I say ketchup because I'm not from 1859.
err . . ."how IT would be phonetically different"
I occasionally say "catsup" to be funny. ... lol. It's not even in the spell checker!
@Griege -- Ha! I was thinking exactly the same thing!
wow, ketchup is dominating.
"Catsup" is closer to correct since that (ugh!) stuff isn't really made from tomatoes but rather from boiled cats.
However, I do say catsup when I hop on my velocipede to go to the local food stand and ask for catsup on my Hamburg Style sandwich.
I realize, I'm just being a jerk now.
Speaking of ketchup... http://www.newyorker.com/archive/2004/09/06/040906fa_fact_gladwell?currentPage=all
I'm in Pittsburgh, home of Heinz. It's ketchup ;)

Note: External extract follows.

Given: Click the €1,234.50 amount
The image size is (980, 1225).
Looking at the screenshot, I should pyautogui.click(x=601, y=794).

I never understood why some called it Catsup. I always thought it was just a branding thing since most generic tomato "ketchup" i've seen says "catsup" on the label. Either way, Catsup just looks/seems odd.
Greige is cracking me up today!
Catsup a tree - someone get a ladder
Wait, do some people really _say_ "cat-sup"? I have never heard that! I just thought it was an alternate spelling of the word pronounced "ketch-up."

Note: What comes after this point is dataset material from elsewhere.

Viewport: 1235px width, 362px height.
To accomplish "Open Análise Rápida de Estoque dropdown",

I say we all switch back to the OG kecap. (Which tastes nothing like ketchup...)
Oh Greige, you're hilarious! More!
I am wondering if there's any regionalism here. But I've only known one person in my entire life who said "cat-sup"
In Cantonese, tomato is "fah-keh" and juice or sauce is "jup". Tomato is shortened to "keh" which makes for keh-jup. Tomato sauce/juice. I always thought it was odd that we use a Cantonese word for it as keh-jup isn't really that popular in China.

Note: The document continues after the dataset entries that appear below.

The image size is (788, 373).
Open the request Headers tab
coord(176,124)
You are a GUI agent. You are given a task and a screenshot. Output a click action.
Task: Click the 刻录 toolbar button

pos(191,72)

Neither. I say it like catch-up. Yeah, I get made fun of sometimes.
"Tomato sauce" - but since I'm an aussie, it's not really relevant to the discussion...
Does it really matter? The standard of identity is the same regardless of which label is attached to the bottle. Isn't the difference regional?
'Nother Aussie for tomato sauce, here.
...huh, of course the Aussies made me rethink - ketchup, yes, throughout the UK as far as I'm aware - but also the (definitely accurate, if not all that informative) 'red sauce'
To distinguish from brown sauce. Which is made from... er... actually, I'm not convinced I need to know, scratch that question.
Don't they call it catsup in the old cartoons? We call it tomato sauce, actually. But I've got used to calling it ketchup because of fast food restaurants and living overseas.
This post just reminds me of an old simpsons episode when Mr Burns is at a supermarket and can't decide between the ketchup or the catsup ---> http://www.youtube.com/watch?v=biW2i9yK-10
Oh, yeah - let me put in another vote for 'Tomato Sauce'!